Pitch 2 - 5.7 - Continue up the left crack for about 100 feet. Belay just under the small overhang. Hanging Belay.
Pitch 3 - 5.8 - Climb out and left around the overhang. Follow the very obvious left leaning crack to the base of poop infested crack. Set up Belay.
Pitch 4 - 5.7 - Follow the poop crack and pop out on the north side of the wedge. Follow any number of easy lines to the base of a chimney. Chimney on up, and set up Belay.
Pitch 5 - 5.4 - Continue up the easy slab (runout) to the top!

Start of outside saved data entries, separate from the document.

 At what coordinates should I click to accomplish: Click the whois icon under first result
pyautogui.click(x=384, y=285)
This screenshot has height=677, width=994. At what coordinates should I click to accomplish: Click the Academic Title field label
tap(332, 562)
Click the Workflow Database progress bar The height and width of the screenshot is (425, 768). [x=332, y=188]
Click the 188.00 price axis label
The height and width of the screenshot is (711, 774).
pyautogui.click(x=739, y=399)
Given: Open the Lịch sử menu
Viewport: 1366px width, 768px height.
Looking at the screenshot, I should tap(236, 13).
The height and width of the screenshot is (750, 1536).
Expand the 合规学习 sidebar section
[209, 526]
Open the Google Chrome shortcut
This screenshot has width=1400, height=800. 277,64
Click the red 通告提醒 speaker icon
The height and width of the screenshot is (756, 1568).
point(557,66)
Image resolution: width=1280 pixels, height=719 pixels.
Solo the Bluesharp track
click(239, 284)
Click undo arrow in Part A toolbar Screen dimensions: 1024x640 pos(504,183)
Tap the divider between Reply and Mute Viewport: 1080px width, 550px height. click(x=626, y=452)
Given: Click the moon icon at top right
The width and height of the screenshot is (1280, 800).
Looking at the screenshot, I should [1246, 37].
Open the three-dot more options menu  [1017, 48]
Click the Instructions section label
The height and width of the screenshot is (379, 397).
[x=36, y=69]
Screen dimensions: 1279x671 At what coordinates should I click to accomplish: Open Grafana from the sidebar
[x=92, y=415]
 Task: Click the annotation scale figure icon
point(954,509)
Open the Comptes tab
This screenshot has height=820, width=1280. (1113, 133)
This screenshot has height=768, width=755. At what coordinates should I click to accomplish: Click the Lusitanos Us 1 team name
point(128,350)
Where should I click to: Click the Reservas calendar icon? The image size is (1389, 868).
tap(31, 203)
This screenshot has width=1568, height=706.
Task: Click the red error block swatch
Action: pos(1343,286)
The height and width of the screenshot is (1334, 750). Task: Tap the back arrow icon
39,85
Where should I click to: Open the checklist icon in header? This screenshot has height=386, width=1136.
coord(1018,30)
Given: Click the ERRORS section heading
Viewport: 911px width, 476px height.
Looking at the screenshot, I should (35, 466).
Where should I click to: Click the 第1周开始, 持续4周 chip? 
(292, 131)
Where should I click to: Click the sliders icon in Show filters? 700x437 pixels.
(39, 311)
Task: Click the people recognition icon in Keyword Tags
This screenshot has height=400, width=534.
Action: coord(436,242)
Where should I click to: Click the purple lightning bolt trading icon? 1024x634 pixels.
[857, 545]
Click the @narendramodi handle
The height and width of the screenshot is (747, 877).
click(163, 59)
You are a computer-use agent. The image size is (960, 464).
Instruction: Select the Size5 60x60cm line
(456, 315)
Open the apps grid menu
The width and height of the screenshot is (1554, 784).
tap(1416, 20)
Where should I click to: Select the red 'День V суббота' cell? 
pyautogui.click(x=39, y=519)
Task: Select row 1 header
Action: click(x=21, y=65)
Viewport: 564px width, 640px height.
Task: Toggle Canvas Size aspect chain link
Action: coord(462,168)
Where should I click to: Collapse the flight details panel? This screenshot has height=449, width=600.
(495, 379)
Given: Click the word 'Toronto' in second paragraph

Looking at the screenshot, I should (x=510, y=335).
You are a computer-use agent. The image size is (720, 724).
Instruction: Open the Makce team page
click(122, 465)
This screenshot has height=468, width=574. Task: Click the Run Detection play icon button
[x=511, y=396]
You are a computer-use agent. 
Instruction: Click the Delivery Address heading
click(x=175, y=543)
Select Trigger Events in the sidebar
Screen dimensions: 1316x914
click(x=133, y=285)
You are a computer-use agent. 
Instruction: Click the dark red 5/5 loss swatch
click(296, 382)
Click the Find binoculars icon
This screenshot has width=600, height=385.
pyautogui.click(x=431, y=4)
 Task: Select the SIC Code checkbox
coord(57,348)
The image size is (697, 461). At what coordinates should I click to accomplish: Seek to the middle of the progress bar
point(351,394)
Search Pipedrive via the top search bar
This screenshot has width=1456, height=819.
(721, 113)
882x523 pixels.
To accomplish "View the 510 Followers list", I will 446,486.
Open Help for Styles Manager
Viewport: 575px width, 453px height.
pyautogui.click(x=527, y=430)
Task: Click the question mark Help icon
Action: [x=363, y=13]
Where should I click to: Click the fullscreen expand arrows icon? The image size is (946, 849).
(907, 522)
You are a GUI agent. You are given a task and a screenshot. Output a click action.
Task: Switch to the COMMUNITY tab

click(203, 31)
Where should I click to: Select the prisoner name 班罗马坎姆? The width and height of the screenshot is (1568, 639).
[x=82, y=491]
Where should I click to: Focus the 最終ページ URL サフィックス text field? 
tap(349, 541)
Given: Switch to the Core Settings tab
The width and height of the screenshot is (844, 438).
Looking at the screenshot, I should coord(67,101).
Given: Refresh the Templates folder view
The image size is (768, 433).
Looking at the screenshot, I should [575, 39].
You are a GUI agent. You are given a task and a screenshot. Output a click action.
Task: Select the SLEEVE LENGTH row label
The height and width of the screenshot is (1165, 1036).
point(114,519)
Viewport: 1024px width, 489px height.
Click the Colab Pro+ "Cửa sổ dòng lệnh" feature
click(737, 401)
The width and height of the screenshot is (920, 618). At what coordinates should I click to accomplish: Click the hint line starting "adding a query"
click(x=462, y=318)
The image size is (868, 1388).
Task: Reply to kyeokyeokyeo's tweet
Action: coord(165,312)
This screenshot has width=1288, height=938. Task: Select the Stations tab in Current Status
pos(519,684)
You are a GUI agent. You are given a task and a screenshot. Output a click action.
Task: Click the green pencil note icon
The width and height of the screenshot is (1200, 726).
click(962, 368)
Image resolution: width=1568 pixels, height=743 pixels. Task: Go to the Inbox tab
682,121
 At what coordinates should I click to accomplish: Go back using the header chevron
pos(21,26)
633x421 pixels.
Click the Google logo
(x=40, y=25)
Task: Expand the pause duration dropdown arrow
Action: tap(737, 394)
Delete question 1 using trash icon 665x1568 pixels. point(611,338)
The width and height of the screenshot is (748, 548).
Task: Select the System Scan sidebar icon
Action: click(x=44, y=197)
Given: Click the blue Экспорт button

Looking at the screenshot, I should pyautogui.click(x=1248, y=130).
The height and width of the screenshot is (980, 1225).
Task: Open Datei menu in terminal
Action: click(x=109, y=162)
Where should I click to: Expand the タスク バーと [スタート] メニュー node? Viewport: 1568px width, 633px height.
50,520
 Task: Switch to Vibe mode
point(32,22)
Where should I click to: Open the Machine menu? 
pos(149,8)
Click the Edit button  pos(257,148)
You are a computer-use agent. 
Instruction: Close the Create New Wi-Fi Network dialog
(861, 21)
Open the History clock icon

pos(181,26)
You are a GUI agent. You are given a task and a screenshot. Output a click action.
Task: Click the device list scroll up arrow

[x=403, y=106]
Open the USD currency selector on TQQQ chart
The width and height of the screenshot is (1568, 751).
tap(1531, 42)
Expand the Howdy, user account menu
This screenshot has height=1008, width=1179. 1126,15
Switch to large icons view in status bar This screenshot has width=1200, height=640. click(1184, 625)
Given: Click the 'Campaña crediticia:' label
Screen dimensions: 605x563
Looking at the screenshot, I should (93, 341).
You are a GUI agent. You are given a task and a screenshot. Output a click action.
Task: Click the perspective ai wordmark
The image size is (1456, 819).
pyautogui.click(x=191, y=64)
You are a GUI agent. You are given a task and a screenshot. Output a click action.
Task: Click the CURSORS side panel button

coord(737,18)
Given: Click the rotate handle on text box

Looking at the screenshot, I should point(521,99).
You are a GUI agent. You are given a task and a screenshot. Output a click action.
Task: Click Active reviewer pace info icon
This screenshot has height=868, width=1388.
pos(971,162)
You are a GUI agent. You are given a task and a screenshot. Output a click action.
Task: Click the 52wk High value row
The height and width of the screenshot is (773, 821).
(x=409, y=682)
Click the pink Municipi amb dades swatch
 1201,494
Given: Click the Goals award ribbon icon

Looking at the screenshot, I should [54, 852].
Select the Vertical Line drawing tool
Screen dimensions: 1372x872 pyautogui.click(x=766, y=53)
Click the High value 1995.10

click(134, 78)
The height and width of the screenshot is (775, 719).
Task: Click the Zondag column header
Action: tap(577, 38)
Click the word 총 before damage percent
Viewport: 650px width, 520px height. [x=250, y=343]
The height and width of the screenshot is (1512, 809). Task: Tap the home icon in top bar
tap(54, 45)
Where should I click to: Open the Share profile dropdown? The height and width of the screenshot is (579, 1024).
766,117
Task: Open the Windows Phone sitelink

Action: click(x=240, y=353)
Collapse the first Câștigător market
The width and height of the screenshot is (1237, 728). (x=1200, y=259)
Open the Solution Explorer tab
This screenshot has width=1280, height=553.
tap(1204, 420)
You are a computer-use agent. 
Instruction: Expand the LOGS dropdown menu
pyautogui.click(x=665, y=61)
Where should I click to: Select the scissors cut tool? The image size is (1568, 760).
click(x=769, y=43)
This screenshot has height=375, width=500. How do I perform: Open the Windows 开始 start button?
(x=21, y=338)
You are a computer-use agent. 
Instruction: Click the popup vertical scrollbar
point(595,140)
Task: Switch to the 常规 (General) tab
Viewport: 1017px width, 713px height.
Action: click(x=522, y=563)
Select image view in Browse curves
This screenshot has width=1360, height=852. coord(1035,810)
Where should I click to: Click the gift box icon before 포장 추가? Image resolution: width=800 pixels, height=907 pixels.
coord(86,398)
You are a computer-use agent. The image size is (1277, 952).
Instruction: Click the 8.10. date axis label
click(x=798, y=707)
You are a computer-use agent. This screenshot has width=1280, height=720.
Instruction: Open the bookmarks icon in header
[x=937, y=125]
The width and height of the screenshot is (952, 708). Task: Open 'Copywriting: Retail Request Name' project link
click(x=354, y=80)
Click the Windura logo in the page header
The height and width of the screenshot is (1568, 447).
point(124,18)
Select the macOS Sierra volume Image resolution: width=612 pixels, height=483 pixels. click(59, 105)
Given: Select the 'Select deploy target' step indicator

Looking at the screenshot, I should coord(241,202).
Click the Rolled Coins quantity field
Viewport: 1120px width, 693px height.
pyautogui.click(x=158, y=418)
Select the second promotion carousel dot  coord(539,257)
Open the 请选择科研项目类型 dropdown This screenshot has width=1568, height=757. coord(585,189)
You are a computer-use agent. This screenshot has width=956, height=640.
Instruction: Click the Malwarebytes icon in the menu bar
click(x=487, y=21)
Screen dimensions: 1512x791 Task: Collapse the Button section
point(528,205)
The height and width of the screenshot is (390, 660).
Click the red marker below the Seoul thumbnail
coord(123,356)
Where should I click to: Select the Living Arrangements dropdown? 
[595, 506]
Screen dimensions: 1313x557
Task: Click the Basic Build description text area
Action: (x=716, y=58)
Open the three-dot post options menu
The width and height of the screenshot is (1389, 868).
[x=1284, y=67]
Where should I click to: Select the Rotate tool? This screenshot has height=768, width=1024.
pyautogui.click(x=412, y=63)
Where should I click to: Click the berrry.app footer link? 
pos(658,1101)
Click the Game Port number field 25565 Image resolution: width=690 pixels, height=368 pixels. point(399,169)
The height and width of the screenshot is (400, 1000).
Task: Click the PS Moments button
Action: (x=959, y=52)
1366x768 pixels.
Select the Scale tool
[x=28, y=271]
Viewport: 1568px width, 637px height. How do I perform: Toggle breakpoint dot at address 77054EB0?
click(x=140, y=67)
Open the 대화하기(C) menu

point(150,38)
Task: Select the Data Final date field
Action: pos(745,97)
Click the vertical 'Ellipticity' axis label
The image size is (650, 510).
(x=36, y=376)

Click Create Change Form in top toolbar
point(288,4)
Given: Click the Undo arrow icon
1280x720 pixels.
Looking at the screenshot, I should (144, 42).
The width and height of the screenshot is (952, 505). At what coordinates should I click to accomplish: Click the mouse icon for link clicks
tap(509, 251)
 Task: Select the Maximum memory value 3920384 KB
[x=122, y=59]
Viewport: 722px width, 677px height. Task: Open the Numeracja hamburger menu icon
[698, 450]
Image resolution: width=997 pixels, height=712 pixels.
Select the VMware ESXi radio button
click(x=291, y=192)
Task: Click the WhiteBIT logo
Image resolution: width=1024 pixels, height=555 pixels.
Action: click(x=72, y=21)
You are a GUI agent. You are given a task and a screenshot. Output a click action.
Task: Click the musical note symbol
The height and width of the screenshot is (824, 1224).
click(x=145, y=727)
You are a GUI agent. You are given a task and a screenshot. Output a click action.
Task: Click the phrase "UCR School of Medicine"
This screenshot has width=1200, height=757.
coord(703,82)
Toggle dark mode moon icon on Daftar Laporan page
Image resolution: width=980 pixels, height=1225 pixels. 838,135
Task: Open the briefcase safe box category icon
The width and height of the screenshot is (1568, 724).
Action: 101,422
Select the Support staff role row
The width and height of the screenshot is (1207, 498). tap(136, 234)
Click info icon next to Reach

From the top of the tower walk east along the ridge. Make a very exposed step onto a very thin ridge. Once you CAN NOT walk farther, rappel anchors will be there. A single 60 meter rope will just barely get you to a ledge with a tree. Some simple 5.2
Submitted by: alpinerockfiend on 2004-04-28
Last Modified: 2010-06-22
Route ID: 51918
First. Its a stunning location & no one around. Beautiful 1.5h hike in on maintained trail (by chainsaw, of note, so why no powerdrills??). First pitch traverse-couple of chicken heads & then fling left foot out to get the only decent hold, balance on that foot & shift over holding on to nothing. Wouldn't want to be short for that move. Second pitch- not really a hanging belay. 2 bolts and decent ledge. Maybe this is new. Third pitch, I went to the end of the diagonally rising off-width(fun) till it ended. To go to the rat infested area- I put in a piece high then step down to chock stone shaped like a short bridge or plank that spans a monster vertical channel/scoup thing, that I wouldn't describe as a crack (gear belay). I'm not confident I belayed from the right place & walking that chockstone was, I'm not gonna lie, scary! Pitch 4 is really fun & combines easily with pitch 5 to the top. Note there is a second rap station 30' down from the first & with a 60 or 70m rope you can get to ground with 2 raps.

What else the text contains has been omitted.